Despite the decline in robberies, violent crime as a whole actually rose by nearly 16% from 2013 to 2022. That is largely due to a steep rise of 60% in aggravated assaults — an offense that by volume made up about three-fourths of violent crimes in Milwaukee in 2022. The most serious offenses, homicides and rapes, constitute only a tiny fraction, about 2%, of total serious crime even when they spiked in 2022.

Additionally, it is critical to note that these are reported offenses, not actual figures. According to the U.S. Department of Justice’s National Crime Victimization Survey (NCVS), less than one-third of property victimizations across the country were reported to police in 2021. Further, about a quarter of those are captured in police data.2

Nationwide, only 42% of burglaries and 26% of thefts were reported to police in 2021, according to the survey, down from 58% and 29%, respectively, a decade ago. If those national trends hold true for Milwaukee, the actual volume may be much larger than official statistics suggest.

These considerations aside, measures of serious violence are on the rise. Homicides have doubled from the two-decade average of 100 per year, reaching a record 214 killings in 2022. Non-fatal shootings have nearly doubled from 444 in 2019 to 877 in 2022. Combining the two, Milwaukee tallied at least 1,091 victims of murder or attempted murder (by gun) in 2022 compared to 541 in 2019 — 550 more victims, or a nearly 102% increase.

Bar graph of Milwaukee Homicides Plus Non-Fatal Shootings 2015-2022

That longer-term perspective is lost when officials compare year-on-year data, since 2021 broke or tied Milwaukee records for aggravated assault, auto theft, rape and overall violent crime. The mayor and police chief are pointing to a mountain peak, standing on a high plateau, oblivious to the valley they came from — a self-deluding myopia or willful public deception about Milwaukee’s crime crisis.

Either way, it’s dangerous — just like Milwaukee.

Sean Kennedy is a visiting fellow at the Maryland Public Policy Institute, where his work focuses on crime and justice issues.
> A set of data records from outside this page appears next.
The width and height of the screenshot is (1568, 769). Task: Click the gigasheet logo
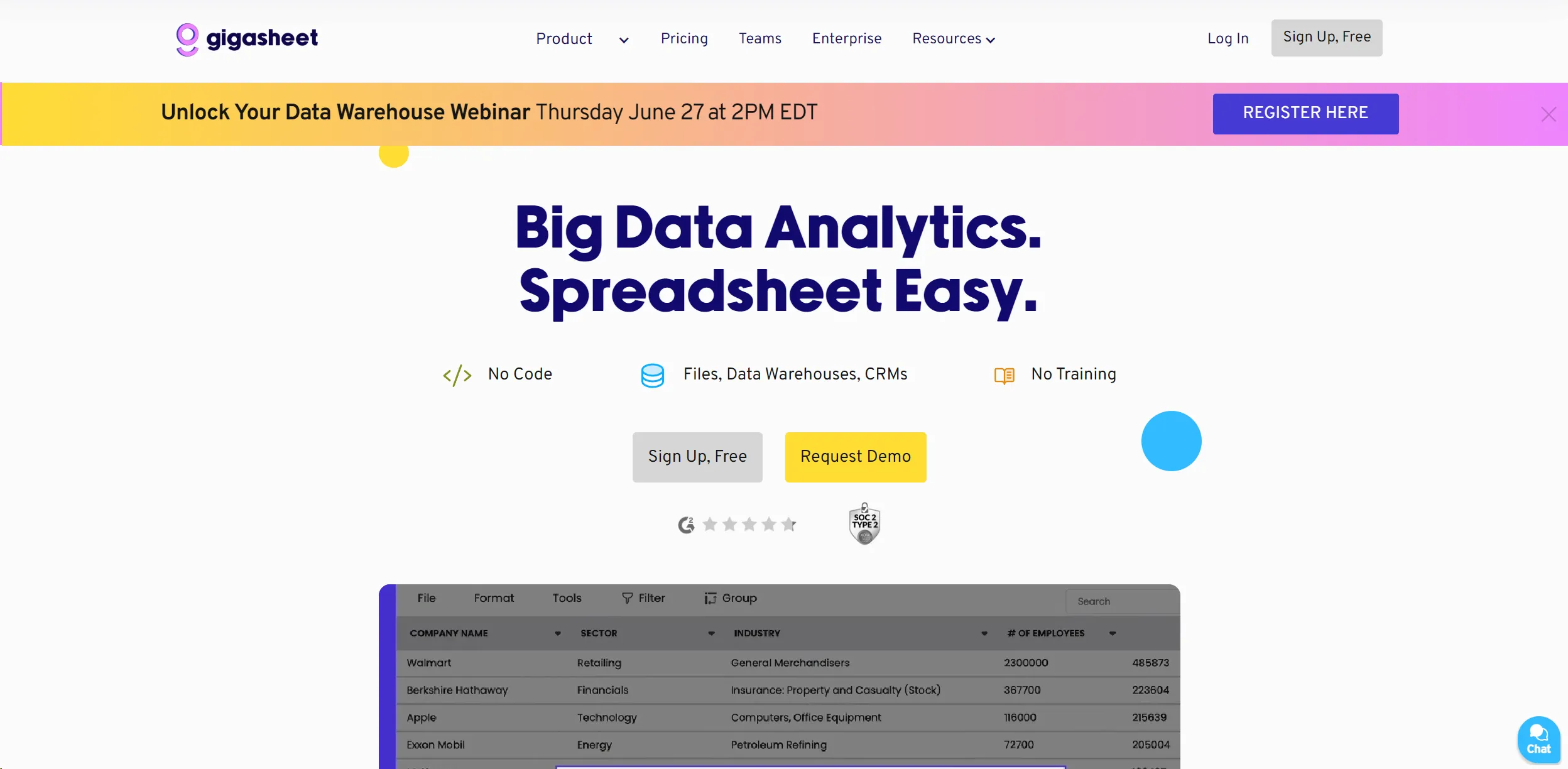[x=246, y=38]
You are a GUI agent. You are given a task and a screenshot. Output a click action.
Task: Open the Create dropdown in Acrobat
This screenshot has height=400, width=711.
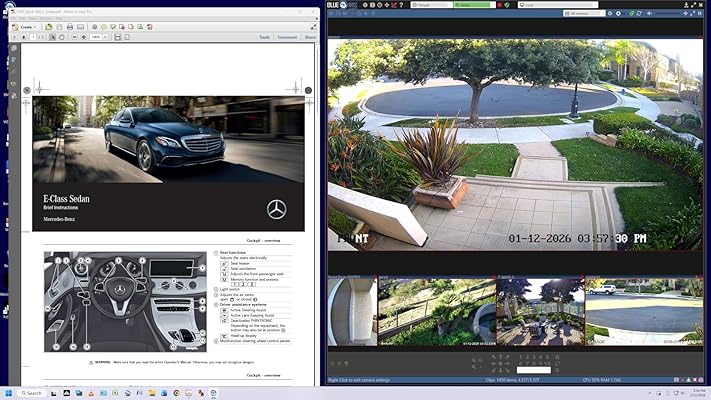27,27
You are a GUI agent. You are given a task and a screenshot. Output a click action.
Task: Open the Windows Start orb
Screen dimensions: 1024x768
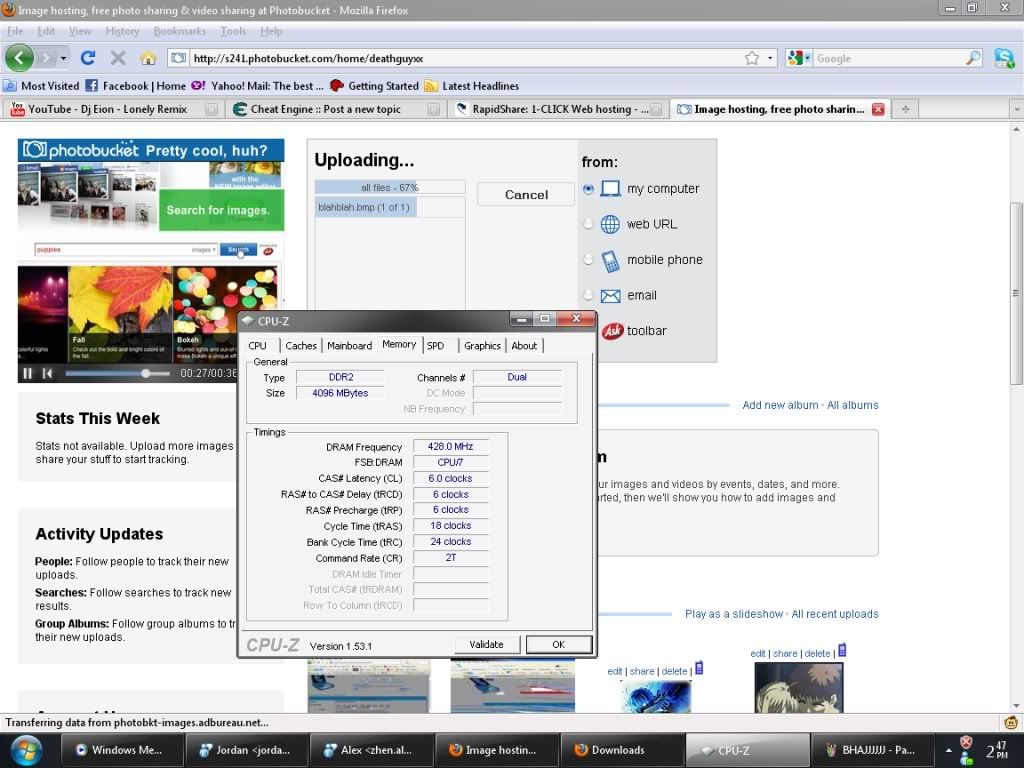click(x=24, y=749)
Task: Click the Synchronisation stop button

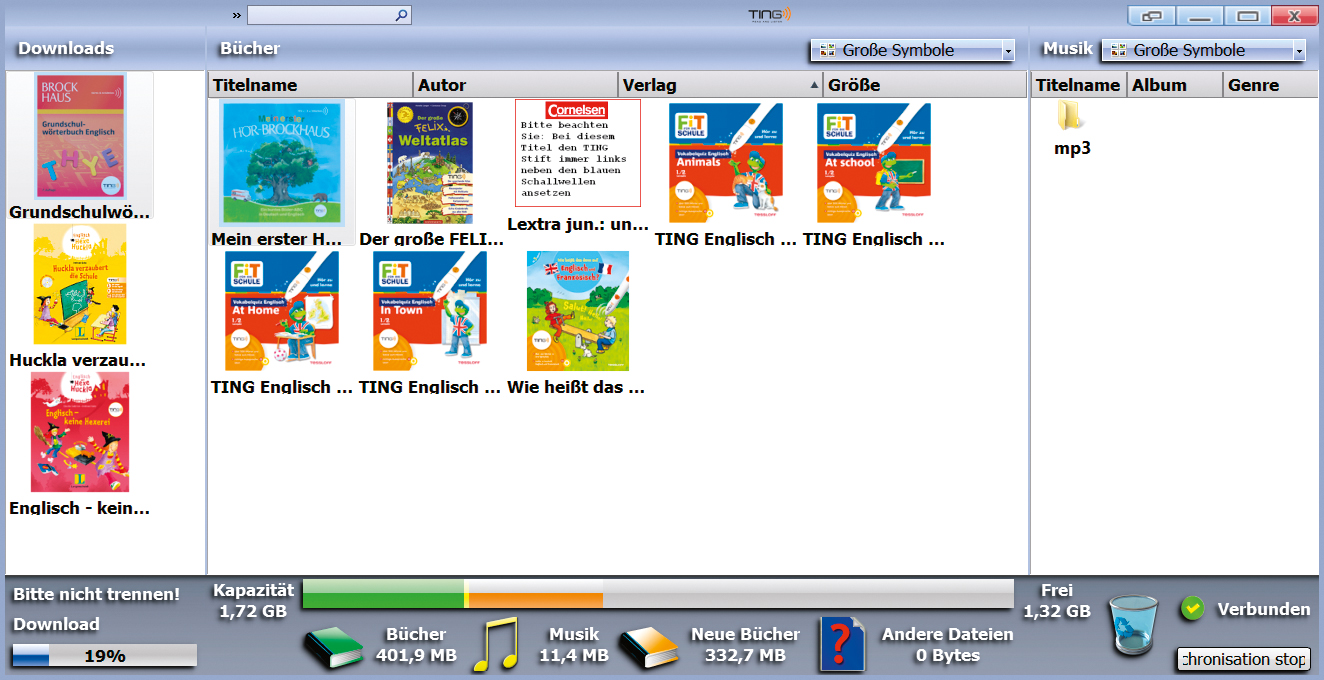Action: pos(1243,659)

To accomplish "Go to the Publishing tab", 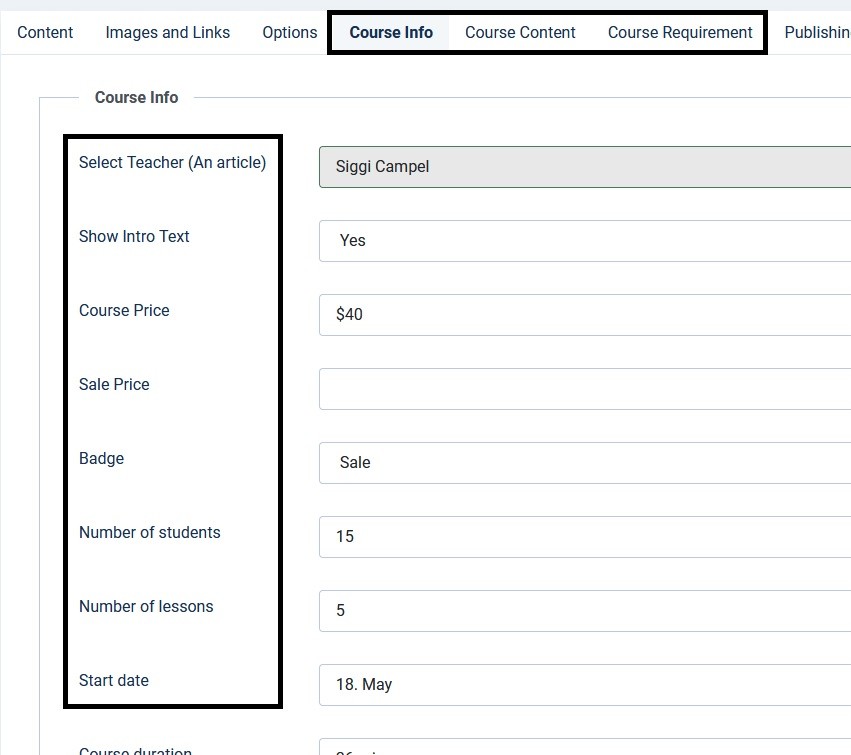I will (816, 32).
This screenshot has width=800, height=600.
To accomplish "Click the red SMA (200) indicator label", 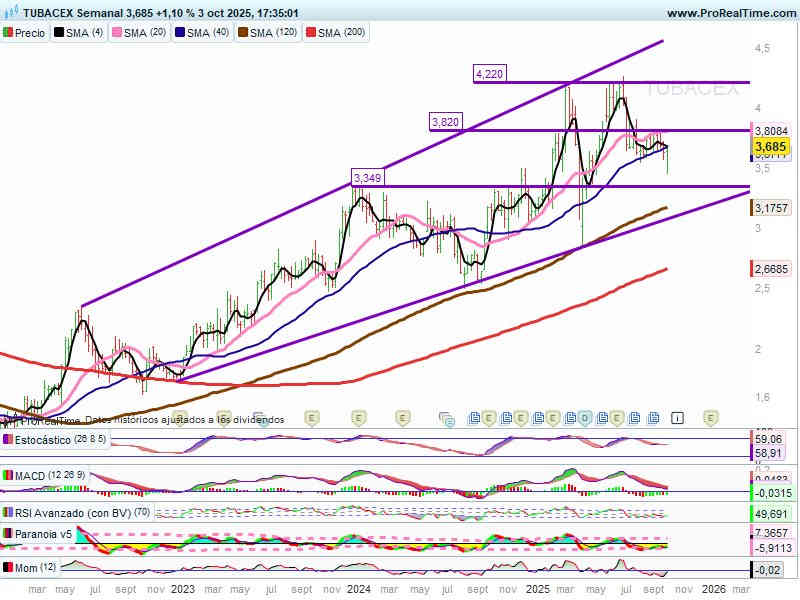I will point(342,33).
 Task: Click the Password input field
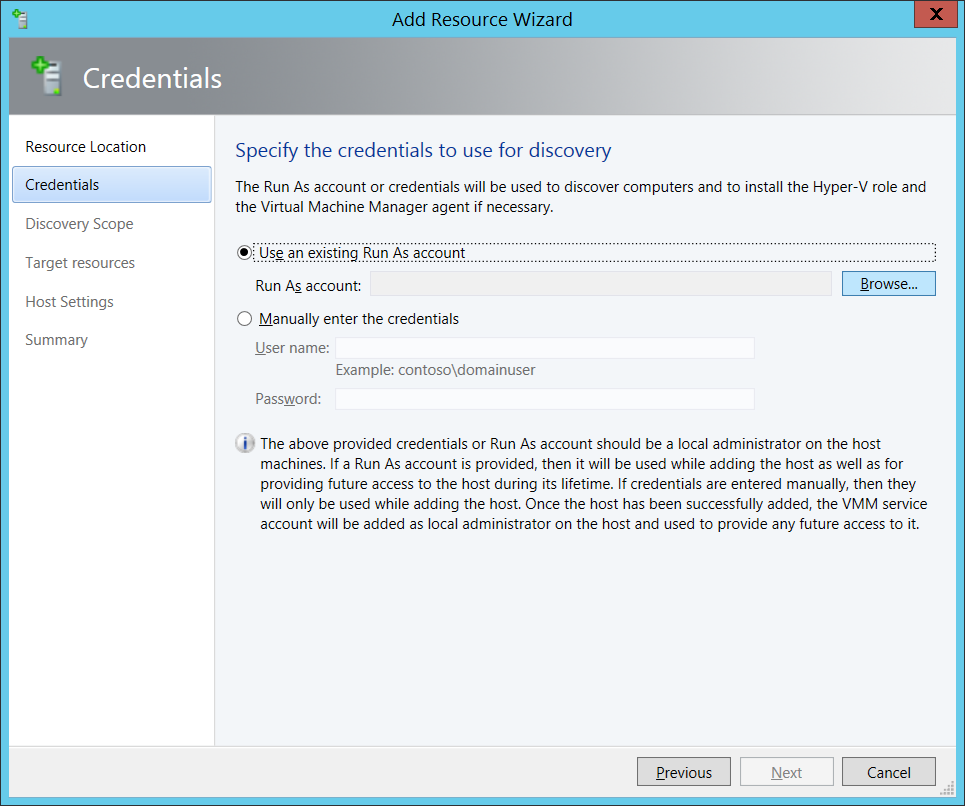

His research and writings have appeared in The Wall Street Journal, The Washington Post, the New York Post, City Journal and The Baltimore Sun, among other publications.

This report supplements data originally presented in the Mandate for Madison, “A Tale of Two States: Wisconsin Crime Trends, 2017-2022.”

1. The Milwaukee Police Department reports much lower auto theft numbers on its dashboard than it reported to the state in 2021. The Wisconsin Incident-Based Reporting System lists 12,304 auto thefts in 2021 while the police department only tallies 10,476 — a discrepancy of more than 1,800 car thefts. For this report, MPD figures were used throughout while the previous study used state-reported totals for Milwaukee offenses.